6. Le retrait de service en date du 11 décembre 2020, qui en l'espèce a précédé la suspension proprement dite, revêt, au regard à ses effets identiques, le même caractère que cette dernière. Il est ainsi également soumis aux textes et principes rappelés au point précédent.

7. Il ressort des pièces du dossier que M. A... a été suspendu de ses fonctions à la suite d'une suspicion d'utilisation des moyens du service afin d'expédier à titre gratuit deux colis personnels à destination de la Guadeloupe le 25 novembre 2020. Une enquête interne a ainsi été ouverte par La Poste le 27 novembre 2020 dans le cadre de laquelle M. A... a été entendu le 2 décembre 2020 et a reconnu avoir lui-même préparé les documents d'envoi de ces colis et les avoir oblitérés avec le timbre à date de son service. Le rapport d'enquête remis le 3 décembre 2020 a permis de mettre en évidence, notamment à la suite du visionnage d'une vidéosurveillance et des auditions de tiers, des indices suffisants de vraisemblance de la commission des faits qui lui sont reprochés et n'ont pas été sérieusement démentis par l'intéressé qui n'a pu apporter d'explications cohérentes et concordantes avec les éléments factuels recueillis sur les conditions d'expédition de ces colis. Par ailleurs, en dépit, d'une part, du faible préjudice financier susceptible d'être supporté par La Poste par l'envoi de colis non affranchis et, d'autre part, de l'ancienneté de manquements dont s'était précédemment rendu responsable M. A..., les agissements retenus à son encontre, constitutifs d'un manquement au devoir de probité des agents publics, étaient d'une gravité suffisante pour justifier l'édiction d'une mesure conservatoire, dans l'intérêt du service, le temps nécessaire à La Poste de tirer les conséquences de son comportement.

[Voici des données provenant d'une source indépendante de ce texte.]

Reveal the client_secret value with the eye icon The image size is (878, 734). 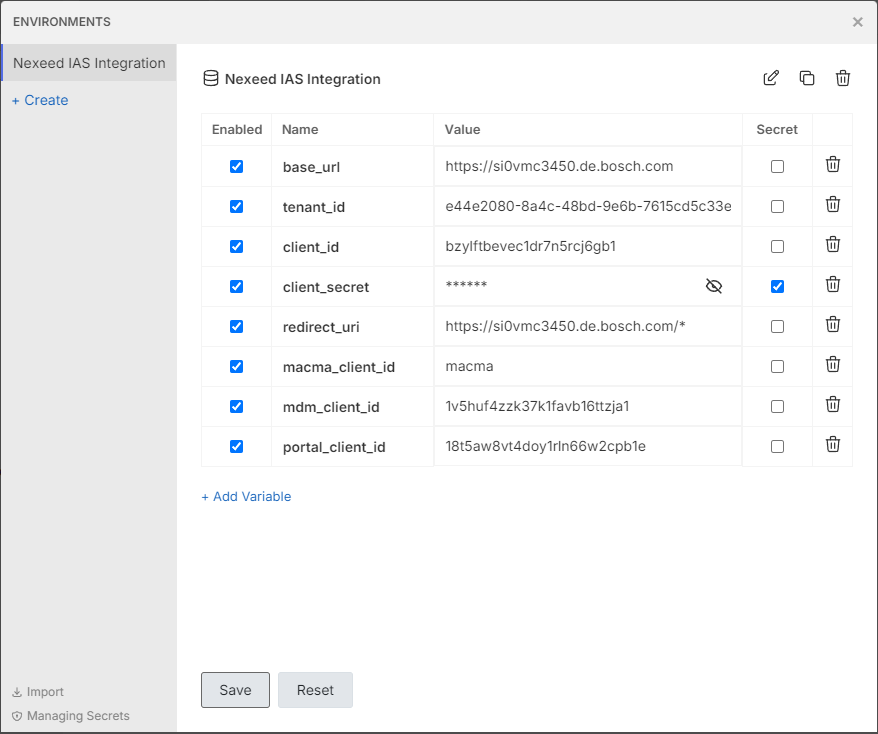point(713,287)
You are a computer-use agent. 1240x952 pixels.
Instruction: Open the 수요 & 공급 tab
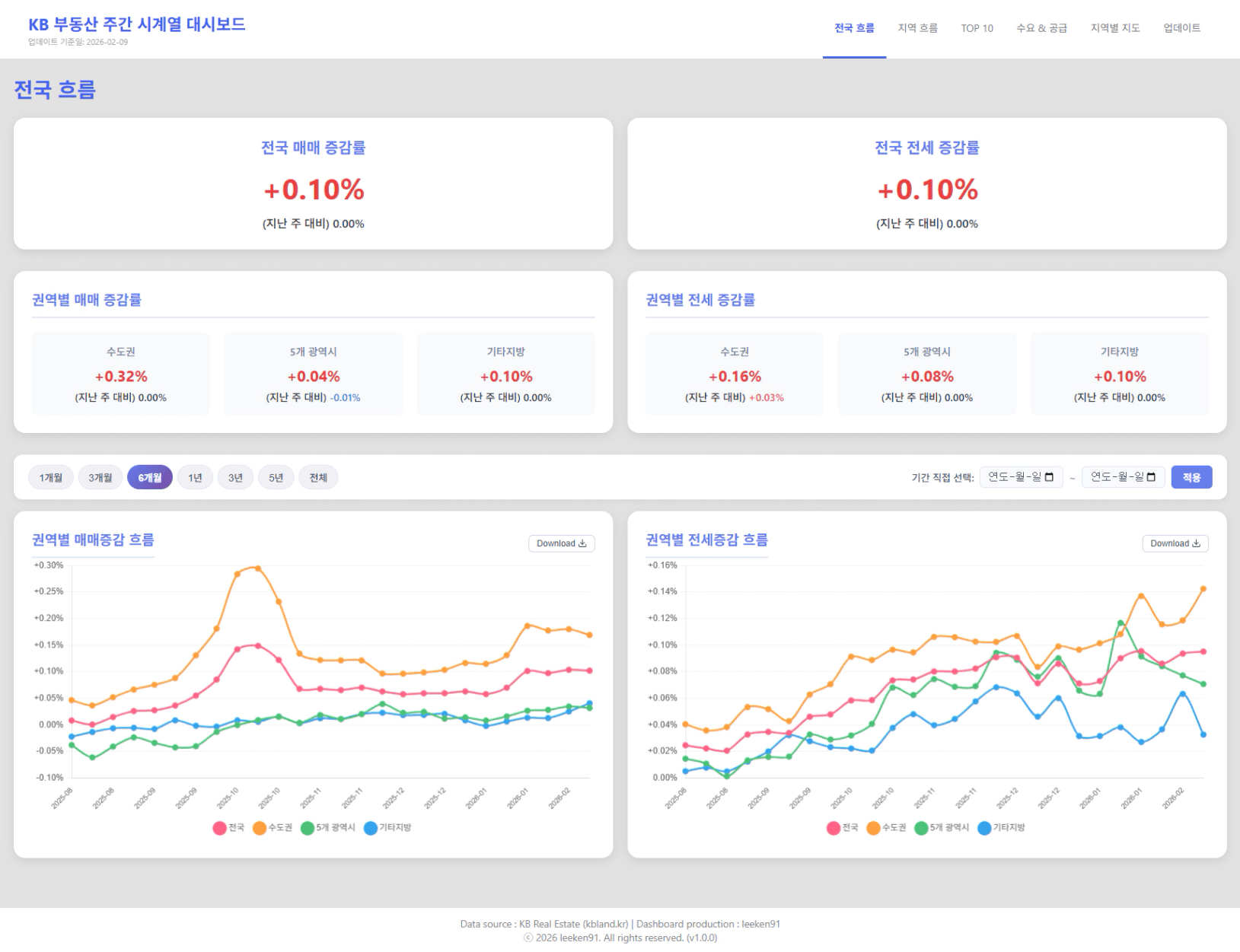coord(1041,28)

Dans ces conditions, La Poste n'a pas commis d'erreur d'appréciation en décidant que M. A... devait être écarté du service en application des dispositions de l'article 30 de la loi du 13 juillet 1983 et est fondée à soutenir que c'est à tort que le tribunal administratif a retenu ce motif pour annuler l'arrêté en litige.

8. Il appartient à la Cour, saisie de l'ensemble du litige par l'effet dévolutif de l'appel, d'examiner l'unique autre moyen soulevé par M. A... devant le tribunal administratif de Paris.

Sur le moyen tiré de l'incompétence des signataires des décisions attaquées :

9. Les décisions en litige des 11 et 15 décembre 2020 ont été signées respectivement par M. E... C..., directeur de la plateforme de préparation et de distribution du courrier située 13, rue Talma à Paris (75016) et par Mme B... F..., en qualité de directrice exécutive de la DEX de Paris. D'une part, pour établir la compétence de M. C..., La Poste produit une décision n° 76 du 1er mai 2020 de Mme F... lui accordant une délégation de pouvoirs temporaires, les pouvoirs ainsi conférés étant ceux octroyés par une décision n° 394 du 1er octobre 2019 portant délégation de pouvoirs aux directeurs d'établissement des plateformes de distribution. En l'absence de production de cette seconde décision, La Poste ne démontre pas que M. E... C... avait régulièrement compétence pour signer la décision du 11 décembre 2020. En particulier, cette compétence ne saurait résulter d'une décision n° 340 du 1er octobre 2018 donnant, en son article 2, délégation de pouvoirs aux directeurs d'établissement en matière de gestion du personnel, notamment en matière disciplinaire, dès lors que cette délégation est antérieure à celle prise le 1er octobre 2019 et au demeurant que cette délégation est limitée à certaines catégories de personnel dont aucune pièce ne permet d'établir que M. A... en relèverait. D'autre part, en se bornant à produire la décision n° 194-19 du 13 juillet 2018 portant nomination de Mme B... F... à ses fonctions, La Poste ne démontre pas davantage sa compétence pour prendre la décision de suspension de fonctions du 15 décembre 2020.

10. Il résulte de ce qui précède que La Poste n'est pas fondée à se plaindre que, par le jugement attaqué, le tribunal administratif de Paris a annulé les décisions des 11 et 15 décembre 2020 décidant l'exclusion temporaire de fonctions de M. A.... Par suite, ses conclusions aux fins d'annulation et celles présentées au titre des frais d'instance et des dépens doivent être rejetées.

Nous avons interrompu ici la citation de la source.